> _TASKS TO CARRY OUT_
1/ In the homeschooling passage, condense the paragraph beginning "In stark contrast, numerous mothers" into a shorter version that keeps its main facts.
2/ Carry the homeschooling passage forward from its final sentence.

> _EXERCISE PASSAGE_
-*-*-

Within a few weeks, however, he decided to forego the stool altogether and just haul himself up on the edge of the sink, balance his body there, and fetch the plate!

Over the course of the last 3 months since he has been doing this, I realized that there is no stopping him. So we have given up trying to prevent him from doing this.

Instead, I have changed the way I perceive his behavior. He is not deliberately disobeying me. Rather, I have acknowledged that this kind of initiative, strength of resolve, determination to achieve an objective (without taking others’ help), and risk-taking prowess are all actually very admirable traits, depicting an individual’s strong character and personality.

Instead of preventing him, we as his parents should be encouraging him. Its amazing how changing one’s attitude and thoughts about something makes one see things as they really are, isn’t it? Now, I just tell him to fetch his plate, without worrying. And to Allah belongs all credit, as He is the source of all good.

A homeschooling household transforms into a center of learning for the children, a place where parents are guides and teachers, where the children contribute to the chores and help out their parents in all activities.

In stark contrast, numerous mothers of school-going children “dread” the onset of summer or winter break/vacation because all their children will be at home for three months. The children, on the other hand, treat vacation as “freedom” from books and boring schoolwork. Their home turns into a hotel-cum-entertainment center, where they sleep in till noon and spend the rest of the day wasting time in mostly unproductive activities, expecting Mum to turn into a chef catering to their whims and desires.

Education and traditional means of gaining knowledge are changing drastically as the years go by. An example of this is the Khan Academy, an online tuition centre or teaching program that is a one man show. An MIT and Harvard postgraduate gave up his lucrative full-time career to do what he loves: making online videos teaching math to youth. None other than Bill Gates has acknowledged the benefit of this academy, that was started and is still run from a closet inside the tutor’s residence.

-*-*-

> _SOURCE INFORMATION_
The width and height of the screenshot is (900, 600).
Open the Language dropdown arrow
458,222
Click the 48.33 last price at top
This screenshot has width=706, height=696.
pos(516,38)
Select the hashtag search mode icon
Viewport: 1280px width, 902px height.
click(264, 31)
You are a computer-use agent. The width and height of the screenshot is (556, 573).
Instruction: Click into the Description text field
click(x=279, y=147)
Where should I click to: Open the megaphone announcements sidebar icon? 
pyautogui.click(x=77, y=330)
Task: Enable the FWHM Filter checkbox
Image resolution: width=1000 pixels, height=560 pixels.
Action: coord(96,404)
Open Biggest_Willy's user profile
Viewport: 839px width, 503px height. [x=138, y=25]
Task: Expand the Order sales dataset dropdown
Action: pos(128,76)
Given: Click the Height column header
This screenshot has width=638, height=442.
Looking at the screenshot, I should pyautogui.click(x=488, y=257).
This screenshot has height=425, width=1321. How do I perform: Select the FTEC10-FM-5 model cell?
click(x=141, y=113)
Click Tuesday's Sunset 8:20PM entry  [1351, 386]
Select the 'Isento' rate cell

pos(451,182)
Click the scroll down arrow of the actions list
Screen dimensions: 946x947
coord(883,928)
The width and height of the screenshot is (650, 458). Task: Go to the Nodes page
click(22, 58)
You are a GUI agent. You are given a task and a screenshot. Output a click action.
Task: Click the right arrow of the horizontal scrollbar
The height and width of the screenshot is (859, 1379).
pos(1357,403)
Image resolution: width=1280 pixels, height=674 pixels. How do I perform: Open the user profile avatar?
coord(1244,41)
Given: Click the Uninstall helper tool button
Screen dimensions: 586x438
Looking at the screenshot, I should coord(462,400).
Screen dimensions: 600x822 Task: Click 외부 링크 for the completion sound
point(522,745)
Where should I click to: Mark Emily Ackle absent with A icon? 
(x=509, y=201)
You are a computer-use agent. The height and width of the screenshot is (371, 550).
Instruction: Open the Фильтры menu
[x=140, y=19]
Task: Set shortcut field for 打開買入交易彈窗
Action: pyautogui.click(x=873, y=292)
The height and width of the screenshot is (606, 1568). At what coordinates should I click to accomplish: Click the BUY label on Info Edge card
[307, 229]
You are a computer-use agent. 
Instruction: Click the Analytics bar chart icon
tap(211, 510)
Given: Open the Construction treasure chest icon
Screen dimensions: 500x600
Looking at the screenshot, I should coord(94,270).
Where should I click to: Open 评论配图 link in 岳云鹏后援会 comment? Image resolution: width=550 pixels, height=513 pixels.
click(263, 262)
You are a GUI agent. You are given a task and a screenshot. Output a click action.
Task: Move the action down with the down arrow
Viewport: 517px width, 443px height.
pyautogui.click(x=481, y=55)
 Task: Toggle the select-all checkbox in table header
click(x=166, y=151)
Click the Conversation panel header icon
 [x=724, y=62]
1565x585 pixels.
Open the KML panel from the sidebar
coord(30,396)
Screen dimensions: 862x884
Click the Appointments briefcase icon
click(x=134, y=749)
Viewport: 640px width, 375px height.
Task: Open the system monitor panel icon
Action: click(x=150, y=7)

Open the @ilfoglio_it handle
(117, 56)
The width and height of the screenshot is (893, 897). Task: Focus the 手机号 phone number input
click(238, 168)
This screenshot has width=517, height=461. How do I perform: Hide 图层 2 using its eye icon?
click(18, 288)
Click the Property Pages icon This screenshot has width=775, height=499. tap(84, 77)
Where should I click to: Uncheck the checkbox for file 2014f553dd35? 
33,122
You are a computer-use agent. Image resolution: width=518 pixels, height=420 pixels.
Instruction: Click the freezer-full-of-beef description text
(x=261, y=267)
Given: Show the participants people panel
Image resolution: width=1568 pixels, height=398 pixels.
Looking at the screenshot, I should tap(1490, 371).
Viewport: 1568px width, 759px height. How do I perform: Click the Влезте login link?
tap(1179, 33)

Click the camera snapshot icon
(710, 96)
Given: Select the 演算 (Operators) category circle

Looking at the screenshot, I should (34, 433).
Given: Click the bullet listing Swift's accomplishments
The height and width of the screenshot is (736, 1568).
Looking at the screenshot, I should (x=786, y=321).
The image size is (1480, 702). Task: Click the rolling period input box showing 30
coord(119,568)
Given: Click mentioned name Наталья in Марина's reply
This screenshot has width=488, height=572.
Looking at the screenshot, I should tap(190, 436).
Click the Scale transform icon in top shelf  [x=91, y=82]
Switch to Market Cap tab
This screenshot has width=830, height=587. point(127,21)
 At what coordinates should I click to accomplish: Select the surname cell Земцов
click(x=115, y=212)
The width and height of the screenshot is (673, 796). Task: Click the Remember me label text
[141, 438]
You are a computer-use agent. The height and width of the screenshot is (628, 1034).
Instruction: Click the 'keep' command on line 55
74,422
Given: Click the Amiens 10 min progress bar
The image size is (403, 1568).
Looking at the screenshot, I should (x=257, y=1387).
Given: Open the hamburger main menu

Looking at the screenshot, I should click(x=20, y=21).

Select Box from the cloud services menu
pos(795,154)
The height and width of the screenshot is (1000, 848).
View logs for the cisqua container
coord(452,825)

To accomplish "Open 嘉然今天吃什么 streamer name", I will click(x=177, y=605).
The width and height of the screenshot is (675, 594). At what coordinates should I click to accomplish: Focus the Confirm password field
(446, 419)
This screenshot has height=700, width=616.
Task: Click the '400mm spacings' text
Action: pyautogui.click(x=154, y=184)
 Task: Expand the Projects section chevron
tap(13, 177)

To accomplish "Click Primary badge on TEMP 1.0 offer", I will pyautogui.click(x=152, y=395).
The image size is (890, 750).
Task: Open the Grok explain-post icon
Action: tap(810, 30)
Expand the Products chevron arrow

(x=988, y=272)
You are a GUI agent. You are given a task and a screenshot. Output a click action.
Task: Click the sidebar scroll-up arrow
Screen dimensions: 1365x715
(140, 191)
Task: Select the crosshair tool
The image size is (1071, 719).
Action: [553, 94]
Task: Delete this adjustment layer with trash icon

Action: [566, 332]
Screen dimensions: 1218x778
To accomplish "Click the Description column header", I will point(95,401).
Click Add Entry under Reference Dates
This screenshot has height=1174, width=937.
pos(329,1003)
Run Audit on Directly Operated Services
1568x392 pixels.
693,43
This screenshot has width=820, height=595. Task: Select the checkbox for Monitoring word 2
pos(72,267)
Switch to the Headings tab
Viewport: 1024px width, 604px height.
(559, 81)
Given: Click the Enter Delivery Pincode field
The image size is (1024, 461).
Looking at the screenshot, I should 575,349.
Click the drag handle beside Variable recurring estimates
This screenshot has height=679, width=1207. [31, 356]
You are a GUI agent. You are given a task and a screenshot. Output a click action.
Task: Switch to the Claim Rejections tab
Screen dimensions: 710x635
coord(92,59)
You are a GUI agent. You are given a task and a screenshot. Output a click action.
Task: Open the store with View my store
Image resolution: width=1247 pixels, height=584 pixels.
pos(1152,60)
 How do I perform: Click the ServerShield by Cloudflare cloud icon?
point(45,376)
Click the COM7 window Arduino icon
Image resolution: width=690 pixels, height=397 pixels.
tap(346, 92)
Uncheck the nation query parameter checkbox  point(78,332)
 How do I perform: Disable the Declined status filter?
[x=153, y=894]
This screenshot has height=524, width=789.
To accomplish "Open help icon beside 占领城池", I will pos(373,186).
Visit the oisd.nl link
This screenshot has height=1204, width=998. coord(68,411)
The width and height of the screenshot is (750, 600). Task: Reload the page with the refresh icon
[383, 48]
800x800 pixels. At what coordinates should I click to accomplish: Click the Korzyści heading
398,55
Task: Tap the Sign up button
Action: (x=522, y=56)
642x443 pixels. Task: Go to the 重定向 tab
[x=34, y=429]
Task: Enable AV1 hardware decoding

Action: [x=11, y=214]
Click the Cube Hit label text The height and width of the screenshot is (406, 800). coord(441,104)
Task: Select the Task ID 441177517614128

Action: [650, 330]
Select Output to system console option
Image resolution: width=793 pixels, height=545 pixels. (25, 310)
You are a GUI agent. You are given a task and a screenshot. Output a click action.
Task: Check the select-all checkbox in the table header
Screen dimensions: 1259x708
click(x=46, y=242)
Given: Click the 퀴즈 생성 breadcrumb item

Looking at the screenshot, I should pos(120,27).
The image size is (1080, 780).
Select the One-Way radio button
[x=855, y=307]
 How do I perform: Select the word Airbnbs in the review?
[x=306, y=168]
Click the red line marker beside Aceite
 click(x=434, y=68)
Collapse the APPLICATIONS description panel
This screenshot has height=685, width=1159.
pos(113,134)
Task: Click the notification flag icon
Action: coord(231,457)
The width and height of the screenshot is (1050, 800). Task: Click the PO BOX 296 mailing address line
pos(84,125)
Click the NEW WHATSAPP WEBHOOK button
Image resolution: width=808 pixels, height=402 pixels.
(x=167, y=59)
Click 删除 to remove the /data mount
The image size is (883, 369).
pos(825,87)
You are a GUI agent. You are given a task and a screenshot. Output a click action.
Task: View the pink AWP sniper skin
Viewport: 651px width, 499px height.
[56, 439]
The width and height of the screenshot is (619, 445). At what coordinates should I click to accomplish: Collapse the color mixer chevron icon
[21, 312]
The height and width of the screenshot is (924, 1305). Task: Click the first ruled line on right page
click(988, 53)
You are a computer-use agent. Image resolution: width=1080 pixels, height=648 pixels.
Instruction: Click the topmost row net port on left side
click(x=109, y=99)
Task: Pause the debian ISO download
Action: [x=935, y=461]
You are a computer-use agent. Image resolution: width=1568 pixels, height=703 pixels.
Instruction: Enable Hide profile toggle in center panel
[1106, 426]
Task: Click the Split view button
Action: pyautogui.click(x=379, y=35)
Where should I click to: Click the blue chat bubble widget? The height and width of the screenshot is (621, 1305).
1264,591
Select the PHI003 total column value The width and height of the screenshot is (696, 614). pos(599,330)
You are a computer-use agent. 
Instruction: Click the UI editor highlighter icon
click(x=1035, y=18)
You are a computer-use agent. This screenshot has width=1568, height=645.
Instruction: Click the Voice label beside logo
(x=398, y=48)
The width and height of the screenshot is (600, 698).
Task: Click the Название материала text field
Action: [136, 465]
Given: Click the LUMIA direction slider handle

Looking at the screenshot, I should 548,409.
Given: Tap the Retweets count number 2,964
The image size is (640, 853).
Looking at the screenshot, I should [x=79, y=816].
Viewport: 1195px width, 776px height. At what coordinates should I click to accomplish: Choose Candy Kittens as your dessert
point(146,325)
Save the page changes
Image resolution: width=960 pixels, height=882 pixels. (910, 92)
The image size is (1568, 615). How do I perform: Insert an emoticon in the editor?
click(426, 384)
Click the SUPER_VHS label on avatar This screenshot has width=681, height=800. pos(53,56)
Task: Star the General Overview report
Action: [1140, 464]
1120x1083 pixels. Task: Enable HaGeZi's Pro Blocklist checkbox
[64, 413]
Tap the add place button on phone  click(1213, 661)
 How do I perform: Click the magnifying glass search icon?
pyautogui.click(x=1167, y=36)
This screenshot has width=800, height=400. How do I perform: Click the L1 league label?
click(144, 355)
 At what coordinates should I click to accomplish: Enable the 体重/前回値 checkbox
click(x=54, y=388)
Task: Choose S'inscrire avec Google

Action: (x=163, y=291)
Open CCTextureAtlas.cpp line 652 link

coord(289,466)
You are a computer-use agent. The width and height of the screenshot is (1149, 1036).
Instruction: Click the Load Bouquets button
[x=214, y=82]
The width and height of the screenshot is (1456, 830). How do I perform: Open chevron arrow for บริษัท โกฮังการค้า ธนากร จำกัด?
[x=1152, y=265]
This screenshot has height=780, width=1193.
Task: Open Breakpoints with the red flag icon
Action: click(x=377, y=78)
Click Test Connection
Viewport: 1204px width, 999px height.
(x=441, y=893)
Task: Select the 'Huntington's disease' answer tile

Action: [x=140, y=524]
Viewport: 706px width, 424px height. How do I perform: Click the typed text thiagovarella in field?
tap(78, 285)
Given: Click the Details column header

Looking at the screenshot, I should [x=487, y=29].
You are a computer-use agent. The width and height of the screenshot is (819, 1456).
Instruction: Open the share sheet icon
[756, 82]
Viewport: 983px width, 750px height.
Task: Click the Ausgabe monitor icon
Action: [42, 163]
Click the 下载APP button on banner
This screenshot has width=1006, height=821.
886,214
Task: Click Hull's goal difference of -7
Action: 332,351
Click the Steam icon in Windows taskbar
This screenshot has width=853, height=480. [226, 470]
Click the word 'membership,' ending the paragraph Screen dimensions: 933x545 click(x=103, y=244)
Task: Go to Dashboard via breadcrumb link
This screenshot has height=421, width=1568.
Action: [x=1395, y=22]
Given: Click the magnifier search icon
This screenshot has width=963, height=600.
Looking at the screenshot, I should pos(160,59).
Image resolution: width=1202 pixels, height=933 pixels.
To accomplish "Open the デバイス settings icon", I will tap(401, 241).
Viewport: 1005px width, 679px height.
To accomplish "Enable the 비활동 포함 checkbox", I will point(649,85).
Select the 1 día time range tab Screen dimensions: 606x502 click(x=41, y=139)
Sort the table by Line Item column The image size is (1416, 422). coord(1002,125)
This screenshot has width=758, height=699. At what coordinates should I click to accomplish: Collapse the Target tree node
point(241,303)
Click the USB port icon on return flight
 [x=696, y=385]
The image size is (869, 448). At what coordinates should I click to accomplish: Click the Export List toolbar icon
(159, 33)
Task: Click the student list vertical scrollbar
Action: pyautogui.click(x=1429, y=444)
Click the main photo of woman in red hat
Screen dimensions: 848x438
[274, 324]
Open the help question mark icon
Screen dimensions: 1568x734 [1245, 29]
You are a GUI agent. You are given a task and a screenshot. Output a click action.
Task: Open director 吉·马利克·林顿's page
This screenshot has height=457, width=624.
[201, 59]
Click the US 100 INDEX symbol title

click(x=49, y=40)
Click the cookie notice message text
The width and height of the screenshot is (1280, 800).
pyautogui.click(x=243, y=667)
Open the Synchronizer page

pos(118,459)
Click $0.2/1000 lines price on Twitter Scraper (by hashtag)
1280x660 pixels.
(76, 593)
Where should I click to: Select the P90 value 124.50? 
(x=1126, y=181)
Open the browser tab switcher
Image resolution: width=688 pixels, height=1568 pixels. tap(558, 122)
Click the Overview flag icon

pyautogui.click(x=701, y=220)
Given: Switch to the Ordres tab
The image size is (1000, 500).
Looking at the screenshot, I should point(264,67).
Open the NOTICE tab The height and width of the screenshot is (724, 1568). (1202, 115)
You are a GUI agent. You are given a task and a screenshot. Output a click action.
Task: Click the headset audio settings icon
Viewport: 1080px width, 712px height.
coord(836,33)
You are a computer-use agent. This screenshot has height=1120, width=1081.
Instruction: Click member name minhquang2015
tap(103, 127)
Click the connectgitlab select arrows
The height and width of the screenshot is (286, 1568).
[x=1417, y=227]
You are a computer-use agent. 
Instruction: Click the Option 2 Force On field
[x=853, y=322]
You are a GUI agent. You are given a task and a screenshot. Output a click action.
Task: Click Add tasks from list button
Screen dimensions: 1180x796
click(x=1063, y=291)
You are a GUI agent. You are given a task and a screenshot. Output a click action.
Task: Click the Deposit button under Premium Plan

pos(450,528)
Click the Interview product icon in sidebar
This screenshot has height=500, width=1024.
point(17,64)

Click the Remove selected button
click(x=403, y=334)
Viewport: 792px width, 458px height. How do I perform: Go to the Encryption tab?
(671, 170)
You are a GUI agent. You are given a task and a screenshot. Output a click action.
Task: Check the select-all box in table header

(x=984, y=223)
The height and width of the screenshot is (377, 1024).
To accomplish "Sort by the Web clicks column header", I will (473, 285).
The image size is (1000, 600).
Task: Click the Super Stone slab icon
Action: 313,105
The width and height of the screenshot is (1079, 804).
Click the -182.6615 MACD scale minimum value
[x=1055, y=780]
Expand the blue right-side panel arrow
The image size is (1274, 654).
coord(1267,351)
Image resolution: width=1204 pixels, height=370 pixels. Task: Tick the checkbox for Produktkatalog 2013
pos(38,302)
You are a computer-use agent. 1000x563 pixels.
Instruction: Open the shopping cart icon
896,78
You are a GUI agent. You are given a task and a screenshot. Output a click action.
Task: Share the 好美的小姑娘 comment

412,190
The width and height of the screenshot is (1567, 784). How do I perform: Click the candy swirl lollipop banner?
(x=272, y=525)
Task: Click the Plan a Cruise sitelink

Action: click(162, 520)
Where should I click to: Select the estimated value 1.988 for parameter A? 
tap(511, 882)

-*-*-

> _RESPONSES TO THE EXERCISE_
1/ Many mothers of school-going children dread summer or winter break because all their children will be home for three months. The children see vacation as freedom from books and boring schoolwork. Home becomes a hotel-cum-entertainment center where they sleep until noon, waste the day on mostly unproductive activities, and expect their mother to cook to their whims.

2/
Isn’t it quite ironic that we formally educate and train our children to attend the best institutions throughout their youth and then instruct them to go work for companies that are headed by college and school drop-outs who left “school” in order to pursue their natural interests and dreams, and consequently became financially successful? Isn’t it ironic that these drop-outs are today called in by these institutions to give graduation addresses and speeches?

However, what I am advocating here is not for everyone to drop their formal schooling, or to not pursue a job after they graduate if they want to. What I want everyone reading this post to realize, is that success does not lie in what the world wants us to do, or in what other people think we should do, but rather, in doing what we love, as long as the latter is not against the pleasure of our Creator. And this is the message that our children should be receiving from us, their parents, especially at ages less then 10, when they look up to their parents for every answer and for guidance in every matter.

If you are not courageous enough to stand up to people for what you believe is the right choice for you or your children, how can you expect to succeed in life by always unquestioningly following the majority, or riding the wave so to speak, doing what everyone else is doing or telling you to do?


  1. As’salamu Alaikum Sadaf!

    Thanks for sharing your homeschooling journey! Alhamdulellah, I am also homeschooling my two children, ages 8 & the other one nearly 7, insha’Allah. And I commend you for mentioning certain things, like not having a TV. We don’t have one either, and any media is limited, and special, like a movie I’ve approved we watch together as a family. They do spend all their free time playing, imagining, being in the yard, doing lots of art, and just being kids. It’s lovely (although I admit, messy at times! Because our home is in constant use, it does mean more clean-up work sometimes!)

    Looking forward to reading more in the future, insha’Allah 🙂

  2. Wa alaikum ussalam, Megan. 🙂

    Alhamdulillah for having likeminded people like you stop by and comment on this post. It makes us homeschoolers all feel like one big global sisterhood/community.

    And banning the television has had people really think of our family as ‘weirdos’, but has it paid off or what?! I always tell them, “My children will have the rest of their lives to watch television, so why start them on it now, when they are so young? Why not focus on developing their reading habits right now, and on making them use their leisure time for more productive activities?”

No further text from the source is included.